* ABOUT THIS TASK *
Return the lines verbatim, beginning with the line that contains "Identify the location of y-axis-label-char: 中." and continuing through the line that contains "coordinates (83, 19).".

Dataset entries
^^^^^^^^^^^^^^^^

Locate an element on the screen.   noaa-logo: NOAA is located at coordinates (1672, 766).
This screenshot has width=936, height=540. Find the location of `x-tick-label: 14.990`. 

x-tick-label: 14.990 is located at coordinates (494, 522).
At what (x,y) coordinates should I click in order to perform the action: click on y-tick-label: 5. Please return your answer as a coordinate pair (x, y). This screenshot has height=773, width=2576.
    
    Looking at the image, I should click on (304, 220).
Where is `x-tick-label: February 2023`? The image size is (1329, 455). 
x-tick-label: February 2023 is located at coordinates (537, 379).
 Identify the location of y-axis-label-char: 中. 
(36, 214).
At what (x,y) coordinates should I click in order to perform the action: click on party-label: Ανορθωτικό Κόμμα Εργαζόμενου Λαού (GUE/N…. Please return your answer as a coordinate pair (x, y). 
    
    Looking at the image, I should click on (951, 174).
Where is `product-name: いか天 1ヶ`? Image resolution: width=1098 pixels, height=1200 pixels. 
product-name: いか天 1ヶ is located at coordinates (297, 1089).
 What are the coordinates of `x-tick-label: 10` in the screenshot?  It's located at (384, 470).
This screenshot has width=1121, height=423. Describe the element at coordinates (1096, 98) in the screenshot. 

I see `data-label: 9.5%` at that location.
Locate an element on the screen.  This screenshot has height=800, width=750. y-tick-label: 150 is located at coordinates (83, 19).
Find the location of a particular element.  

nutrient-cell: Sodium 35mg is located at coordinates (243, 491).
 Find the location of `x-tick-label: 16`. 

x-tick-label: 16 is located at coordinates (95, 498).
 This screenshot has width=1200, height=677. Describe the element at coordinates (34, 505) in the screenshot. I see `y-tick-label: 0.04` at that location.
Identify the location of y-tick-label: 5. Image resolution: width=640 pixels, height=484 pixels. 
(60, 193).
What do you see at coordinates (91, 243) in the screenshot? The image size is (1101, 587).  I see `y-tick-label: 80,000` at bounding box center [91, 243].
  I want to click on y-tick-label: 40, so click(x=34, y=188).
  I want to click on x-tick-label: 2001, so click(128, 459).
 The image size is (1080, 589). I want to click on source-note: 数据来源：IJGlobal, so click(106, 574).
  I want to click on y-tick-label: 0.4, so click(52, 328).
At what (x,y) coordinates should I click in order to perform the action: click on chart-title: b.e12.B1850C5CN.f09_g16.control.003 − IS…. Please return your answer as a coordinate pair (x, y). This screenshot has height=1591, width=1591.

^^^^^^^^^^^^^^^^

* TASK ANSWER *
 Identify the location of y-axis-label-char: 中. 
(36, 214).
At what (x,y) coordinates should I click in order to perform the action: click on party-label: Ανορθωτικό Κόμμα Εργαζόμενου Λαού (GUE/N…. Please return your answer as a coordinate pair (x, y). 
    
    Looking at the image, I should click on (951, 174).
Where is `product-name: いか天 1ヶ`? Image resolution: width=1098 pixels, height=1200 pixels. 
product-name: いか天 1ヶ is located at coordinates (297, 1089).
 What are the coordinates of `x-tick-label: 10` in the screenshot?  It's located at (384, 470).
This screenshot has width=1121, height=423. Describe the element at coordinates (1096, 98) in the screenshot. 

I see `data-label: 9.5%` at that location.
Locate an element on the screen.  This screenshot has height=800, width=750. y-tick-label: 150 is located at coordinates (83, 19).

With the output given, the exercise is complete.